Cell Growth and Quantification
Spores of B. subtilis strain 168 were prepared and purified as described previously (Nicholson and Setlow, 1990), and were stored at 4°C in deionized water. Viable spore titers were determined by serial tenfold dilutions and colony counts on TSY plates. Examination by phase-contrast microscopy confirmed that the spore preparation was devoid of vegetative cells and contained >99% phase-bright spores.
S. aureus cells were prepared by overnight growth in TSY liquid medium at 37°C in a 125 mL sidearm (Klett) flask with moderate rotary shaking (~150 rpm). Optical density of overnight cultures at 660 nm (OD660) was measured in a Klett-Summerson photometer fitted with the No. 66 (660 nm; red) filter. [Note: 1.0 OD660 ~100 Klett Units]. Under these conditions, cultures routinely achieved OD660 values of ~540 Klett units; viable titers of the overnight cultures were determined by serial tenfold dilutions, and plate counts to be ~6×109 CFU/mL.
Sample Preparation
B. subtilis spores
The stock spore suspension was diluted in sterile water to a working suspension of 108 CFU/mL and heat-activated (65°C, 20 min) before use. From the working suspension, aliquots of 0.1 mL (~107 CFU) were applied as scattered droplets to the bottoms of sterile 60 mm diameter Petri dishes (Falcon Cat. No. 1007, Thermo Fisher Scientific) and air-dried for 48–72 h at room temperature, protected from light. All operations were conducted in a disinfected biological containment hood using sterile surgical gloves and aseptic technique, maintaining sterility on both the inside and outside of plates.
S. aureus cells
Overnight cultures of S. aureus prepared as described above were diluted 1:60 in TSY to a working concentration of ~108 CFU per mL prior to use. Aliquots of 0.1 mL (~107 CFU) of the suspension were applied to the bottoms of sterile 60 mm diameter Petri dishes (Falcon Cat. No. 1007, Thermo Fisher Scientific) and air-dried for 48–72 h at room temperature prior to use. All operations were performed using sterile surgical gloves and aseptic technique according to Biological Safety Levels (BSL)-2 procedures in a disinfected biological containment hood, maintaining sterility on both the inside and outside of plates.

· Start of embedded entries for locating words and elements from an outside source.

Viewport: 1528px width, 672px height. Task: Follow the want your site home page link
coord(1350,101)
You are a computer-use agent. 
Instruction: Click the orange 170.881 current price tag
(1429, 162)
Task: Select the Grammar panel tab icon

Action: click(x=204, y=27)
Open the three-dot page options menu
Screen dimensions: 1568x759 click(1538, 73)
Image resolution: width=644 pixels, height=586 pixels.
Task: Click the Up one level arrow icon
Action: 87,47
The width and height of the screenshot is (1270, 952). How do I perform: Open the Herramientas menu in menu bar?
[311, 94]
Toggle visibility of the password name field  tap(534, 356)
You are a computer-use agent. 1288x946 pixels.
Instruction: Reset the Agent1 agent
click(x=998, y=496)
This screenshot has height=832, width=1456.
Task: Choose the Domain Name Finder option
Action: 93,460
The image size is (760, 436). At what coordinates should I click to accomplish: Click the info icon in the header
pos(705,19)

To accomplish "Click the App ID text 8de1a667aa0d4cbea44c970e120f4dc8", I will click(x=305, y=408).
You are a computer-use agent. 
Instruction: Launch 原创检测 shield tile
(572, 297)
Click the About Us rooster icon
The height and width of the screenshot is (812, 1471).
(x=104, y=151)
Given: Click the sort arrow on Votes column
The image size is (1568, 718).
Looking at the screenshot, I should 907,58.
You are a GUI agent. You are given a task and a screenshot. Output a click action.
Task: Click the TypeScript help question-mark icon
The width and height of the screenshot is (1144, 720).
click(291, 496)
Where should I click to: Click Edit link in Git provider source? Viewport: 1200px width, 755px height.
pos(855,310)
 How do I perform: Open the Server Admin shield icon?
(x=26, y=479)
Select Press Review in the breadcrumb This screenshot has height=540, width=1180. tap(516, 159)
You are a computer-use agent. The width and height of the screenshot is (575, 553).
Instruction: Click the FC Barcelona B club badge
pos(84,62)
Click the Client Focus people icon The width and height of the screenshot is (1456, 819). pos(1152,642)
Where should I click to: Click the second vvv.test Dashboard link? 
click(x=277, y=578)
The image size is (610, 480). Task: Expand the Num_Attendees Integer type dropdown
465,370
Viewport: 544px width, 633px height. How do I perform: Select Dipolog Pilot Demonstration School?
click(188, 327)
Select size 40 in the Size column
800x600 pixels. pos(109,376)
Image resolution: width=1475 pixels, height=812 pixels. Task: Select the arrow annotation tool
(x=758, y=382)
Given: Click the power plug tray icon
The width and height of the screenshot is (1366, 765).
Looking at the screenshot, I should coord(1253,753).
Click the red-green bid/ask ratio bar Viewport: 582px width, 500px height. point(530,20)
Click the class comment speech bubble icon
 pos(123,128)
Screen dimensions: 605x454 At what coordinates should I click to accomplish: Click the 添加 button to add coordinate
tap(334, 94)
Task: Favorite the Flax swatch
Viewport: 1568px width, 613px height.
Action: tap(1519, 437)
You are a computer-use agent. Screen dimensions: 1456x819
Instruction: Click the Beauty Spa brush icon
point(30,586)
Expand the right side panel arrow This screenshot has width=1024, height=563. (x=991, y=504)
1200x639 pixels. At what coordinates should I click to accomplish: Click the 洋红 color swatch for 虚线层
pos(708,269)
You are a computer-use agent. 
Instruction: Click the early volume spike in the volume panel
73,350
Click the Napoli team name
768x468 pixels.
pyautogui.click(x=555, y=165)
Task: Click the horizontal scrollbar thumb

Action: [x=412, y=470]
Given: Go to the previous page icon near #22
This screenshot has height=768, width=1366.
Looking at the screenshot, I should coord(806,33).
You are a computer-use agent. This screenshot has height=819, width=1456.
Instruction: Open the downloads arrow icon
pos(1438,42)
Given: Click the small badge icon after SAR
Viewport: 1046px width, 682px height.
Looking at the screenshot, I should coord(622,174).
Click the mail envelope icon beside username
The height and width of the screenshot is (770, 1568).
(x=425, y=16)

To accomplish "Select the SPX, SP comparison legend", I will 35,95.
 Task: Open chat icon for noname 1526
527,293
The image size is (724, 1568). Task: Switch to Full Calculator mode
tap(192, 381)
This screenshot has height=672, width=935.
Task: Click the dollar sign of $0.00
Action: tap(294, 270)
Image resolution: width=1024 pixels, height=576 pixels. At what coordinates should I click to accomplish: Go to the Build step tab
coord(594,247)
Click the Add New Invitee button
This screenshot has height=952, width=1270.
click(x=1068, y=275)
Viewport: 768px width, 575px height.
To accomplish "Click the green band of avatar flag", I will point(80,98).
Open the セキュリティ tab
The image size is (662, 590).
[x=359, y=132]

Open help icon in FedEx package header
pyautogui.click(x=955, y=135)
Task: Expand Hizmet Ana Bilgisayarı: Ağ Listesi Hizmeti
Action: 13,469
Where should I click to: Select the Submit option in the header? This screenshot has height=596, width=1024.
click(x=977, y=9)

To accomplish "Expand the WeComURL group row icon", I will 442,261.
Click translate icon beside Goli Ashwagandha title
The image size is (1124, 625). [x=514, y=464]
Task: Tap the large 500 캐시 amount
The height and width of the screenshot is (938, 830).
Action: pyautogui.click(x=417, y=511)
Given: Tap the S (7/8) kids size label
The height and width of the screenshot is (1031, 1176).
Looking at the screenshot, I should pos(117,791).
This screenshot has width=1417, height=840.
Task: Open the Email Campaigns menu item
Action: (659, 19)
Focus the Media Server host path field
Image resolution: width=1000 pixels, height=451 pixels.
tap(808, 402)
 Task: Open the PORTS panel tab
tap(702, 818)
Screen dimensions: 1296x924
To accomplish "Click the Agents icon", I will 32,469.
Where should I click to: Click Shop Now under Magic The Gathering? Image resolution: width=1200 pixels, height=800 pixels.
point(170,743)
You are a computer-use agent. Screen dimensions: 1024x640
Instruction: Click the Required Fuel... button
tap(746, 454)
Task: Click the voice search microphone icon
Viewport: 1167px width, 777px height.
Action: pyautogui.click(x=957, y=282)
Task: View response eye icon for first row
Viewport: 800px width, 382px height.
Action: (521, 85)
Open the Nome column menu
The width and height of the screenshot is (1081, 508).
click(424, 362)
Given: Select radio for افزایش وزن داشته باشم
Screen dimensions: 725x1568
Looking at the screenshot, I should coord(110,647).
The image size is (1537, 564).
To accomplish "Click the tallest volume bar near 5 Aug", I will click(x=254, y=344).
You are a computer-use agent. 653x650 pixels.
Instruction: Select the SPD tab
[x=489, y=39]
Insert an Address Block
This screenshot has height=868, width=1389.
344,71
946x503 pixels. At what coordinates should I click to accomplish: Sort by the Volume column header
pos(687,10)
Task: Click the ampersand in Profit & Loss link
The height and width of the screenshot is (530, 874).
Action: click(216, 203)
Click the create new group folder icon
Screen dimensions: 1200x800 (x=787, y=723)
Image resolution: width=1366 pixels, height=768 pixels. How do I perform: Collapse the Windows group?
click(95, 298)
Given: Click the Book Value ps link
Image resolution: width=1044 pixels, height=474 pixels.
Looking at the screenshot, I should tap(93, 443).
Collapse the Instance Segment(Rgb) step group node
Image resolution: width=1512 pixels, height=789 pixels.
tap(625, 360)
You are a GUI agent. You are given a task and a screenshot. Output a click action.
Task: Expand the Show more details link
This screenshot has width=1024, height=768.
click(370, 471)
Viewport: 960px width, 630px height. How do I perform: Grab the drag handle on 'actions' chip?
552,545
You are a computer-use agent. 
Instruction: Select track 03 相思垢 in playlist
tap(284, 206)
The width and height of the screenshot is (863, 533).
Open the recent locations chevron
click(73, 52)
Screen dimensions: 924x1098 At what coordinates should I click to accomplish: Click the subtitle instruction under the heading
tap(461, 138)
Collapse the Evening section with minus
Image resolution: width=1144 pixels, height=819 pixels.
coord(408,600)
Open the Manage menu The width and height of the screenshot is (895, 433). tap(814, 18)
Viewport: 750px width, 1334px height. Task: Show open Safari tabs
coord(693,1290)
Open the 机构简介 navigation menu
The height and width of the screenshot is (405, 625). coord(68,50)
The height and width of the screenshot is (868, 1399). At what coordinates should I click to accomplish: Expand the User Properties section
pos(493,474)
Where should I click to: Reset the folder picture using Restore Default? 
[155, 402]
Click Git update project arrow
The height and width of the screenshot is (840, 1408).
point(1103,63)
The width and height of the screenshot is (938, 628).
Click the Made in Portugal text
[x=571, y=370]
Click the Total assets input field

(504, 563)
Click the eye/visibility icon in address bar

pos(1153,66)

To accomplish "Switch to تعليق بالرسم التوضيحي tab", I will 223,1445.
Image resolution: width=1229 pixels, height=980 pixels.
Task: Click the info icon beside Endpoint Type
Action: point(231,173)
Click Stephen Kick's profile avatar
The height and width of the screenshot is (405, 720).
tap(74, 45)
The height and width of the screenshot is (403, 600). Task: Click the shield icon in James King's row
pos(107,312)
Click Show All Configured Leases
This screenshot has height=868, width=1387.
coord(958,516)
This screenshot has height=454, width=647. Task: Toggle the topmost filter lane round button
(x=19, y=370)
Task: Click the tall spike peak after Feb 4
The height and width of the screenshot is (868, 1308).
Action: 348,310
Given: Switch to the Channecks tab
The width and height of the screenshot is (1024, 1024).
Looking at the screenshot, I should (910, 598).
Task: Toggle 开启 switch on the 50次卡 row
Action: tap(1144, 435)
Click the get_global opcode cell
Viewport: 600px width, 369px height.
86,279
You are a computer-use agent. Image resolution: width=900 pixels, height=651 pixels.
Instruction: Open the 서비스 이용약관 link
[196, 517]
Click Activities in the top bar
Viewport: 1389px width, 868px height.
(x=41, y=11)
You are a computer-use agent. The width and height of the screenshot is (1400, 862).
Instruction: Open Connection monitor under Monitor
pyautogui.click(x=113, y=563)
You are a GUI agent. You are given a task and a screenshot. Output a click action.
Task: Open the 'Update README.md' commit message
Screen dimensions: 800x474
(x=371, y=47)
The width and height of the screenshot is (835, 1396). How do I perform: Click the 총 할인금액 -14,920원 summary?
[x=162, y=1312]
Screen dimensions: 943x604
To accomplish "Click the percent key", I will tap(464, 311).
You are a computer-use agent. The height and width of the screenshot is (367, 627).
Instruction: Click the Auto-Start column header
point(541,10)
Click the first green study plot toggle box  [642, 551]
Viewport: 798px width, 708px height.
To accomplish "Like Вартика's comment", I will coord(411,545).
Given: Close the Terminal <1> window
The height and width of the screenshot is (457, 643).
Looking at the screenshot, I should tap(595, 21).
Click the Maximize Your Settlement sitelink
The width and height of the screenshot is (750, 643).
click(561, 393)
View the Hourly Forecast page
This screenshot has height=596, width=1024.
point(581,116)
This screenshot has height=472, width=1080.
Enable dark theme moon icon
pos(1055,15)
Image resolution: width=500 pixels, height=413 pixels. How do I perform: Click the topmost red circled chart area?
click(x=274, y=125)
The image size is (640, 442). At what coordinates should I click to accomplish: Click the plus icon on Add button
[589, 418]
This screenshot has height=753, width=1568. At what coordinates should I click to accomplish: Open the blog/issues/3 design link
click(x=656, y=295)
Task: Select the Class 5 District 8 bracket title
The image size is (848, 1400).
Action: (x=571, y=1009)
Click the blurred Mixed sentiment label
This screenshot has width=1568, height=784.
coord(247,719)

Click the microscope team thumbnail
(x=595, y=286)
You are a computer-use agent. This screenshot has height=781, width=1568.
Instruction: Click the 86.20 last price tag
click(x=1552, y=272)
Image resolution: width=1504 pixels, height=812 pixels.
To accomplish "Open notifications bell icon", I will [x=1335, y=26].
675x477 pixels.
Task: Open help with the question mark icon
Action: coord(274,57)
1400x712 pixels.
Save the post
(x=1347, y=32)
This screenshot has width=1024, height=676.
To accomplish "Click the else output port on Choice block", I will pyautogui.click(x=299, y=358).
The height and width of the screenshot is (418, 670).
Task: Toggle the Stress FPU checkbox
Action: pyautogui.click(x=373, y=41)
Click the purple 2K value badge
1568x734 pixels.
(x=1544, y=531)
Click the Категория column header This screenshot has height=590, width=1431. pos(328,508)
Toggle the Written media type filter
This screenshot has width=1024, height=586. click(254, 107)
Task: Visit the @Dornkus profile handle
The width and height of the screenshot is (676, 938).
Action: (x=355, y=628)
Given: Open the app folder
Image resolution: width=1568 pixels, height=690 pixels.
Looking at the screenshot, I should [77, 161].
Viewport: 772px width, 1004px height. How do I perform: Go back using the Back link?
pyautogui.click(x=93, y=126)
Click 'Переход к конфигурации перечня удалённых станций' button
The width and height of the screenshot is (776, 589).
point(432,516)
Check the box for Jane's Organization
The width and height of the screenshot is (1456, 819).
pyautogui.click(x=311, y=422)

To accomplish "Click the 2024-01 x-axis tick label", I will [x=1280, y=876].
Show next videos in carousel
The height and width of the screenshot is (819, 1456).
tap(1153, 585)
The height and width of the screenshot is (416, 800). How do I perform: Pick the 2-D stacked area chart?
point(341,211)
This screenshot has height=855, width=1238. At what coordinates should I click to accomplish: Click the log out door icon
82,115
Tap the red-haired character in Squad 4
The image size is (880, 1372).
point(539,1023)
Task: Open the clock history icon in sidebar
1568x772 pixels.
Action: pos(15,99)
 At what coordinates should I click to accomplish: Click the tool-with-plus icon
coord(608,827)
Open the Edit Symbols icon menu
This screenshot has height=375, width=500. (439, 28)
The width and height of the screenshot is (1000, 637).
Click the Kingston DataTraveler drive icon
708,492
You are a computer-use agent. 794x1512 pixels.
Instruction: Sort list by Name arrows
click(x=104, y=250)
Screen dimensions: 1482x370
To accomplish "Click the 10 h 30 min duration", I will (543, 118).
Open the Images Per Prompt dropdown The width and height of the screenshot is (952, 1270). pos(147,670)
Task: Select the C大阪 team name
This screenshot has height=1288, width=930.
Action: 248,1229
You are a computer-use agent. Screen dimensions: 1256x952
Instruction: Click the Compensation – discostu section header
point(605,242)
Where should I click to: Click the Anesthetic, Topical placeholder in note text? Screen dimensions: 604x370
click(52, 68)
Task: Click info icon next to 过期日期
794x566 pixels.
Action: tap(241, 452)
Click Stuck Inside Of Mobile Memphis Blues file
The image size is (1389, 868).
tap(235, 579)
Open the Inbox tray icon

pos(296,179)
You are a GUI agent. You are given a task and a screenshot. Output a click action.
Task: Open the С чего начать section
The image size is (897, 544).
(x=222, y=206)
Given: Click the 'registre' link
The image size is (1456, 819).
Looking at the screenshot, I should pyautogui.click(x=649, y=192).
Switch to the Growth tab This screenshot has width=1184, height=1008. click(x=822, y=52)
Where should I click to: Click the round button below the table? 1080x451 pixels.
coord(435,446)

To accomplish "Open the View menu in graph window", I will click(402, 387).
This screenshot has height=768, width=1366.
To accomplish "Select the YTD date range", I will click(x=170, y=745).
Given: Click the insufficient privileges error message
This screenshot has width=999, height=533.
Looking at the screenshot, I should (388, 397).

S. aureus Longevity Testing
Air-dried samples of S. aureus deposited on Petri dishes were incubated under ambient laboratory conditions protected from light for up to 28 days. At 7-day intervals, 8.5 mL of TSY+10% glycerol was added to duplicate plates. Cells were removed from each Petri dish bottom and resuspended using a sterile disposable cell scraper (Thermo Scientific/Nunc #179693, 23 cm, rubber blade turned perpendicular to handle). The liquid was transferred to a sterile disposable 15 mL conical centrifuge tube and mixed by vortexing, then viable counts determined as described above.
Pre-Science Verification Test (Pre-SVT)
Samples of B. subtilis and S. aureus cells were air-dried in the bottoms of 60 mm Petri plates as described above. Growth was initiated by addition of 8.5 mL of liquid TSY+10% glycerol, and plates were incubated without agitation at the indicated temperature. At various times, usually at 4-hour intervals, duplicate plates were removed, and cells suspended off plates using cell scrapers as described above. Cultures were transferred to sterile 15 mL tubes, vortex mixed, diluted, and plated for viable counts as described above.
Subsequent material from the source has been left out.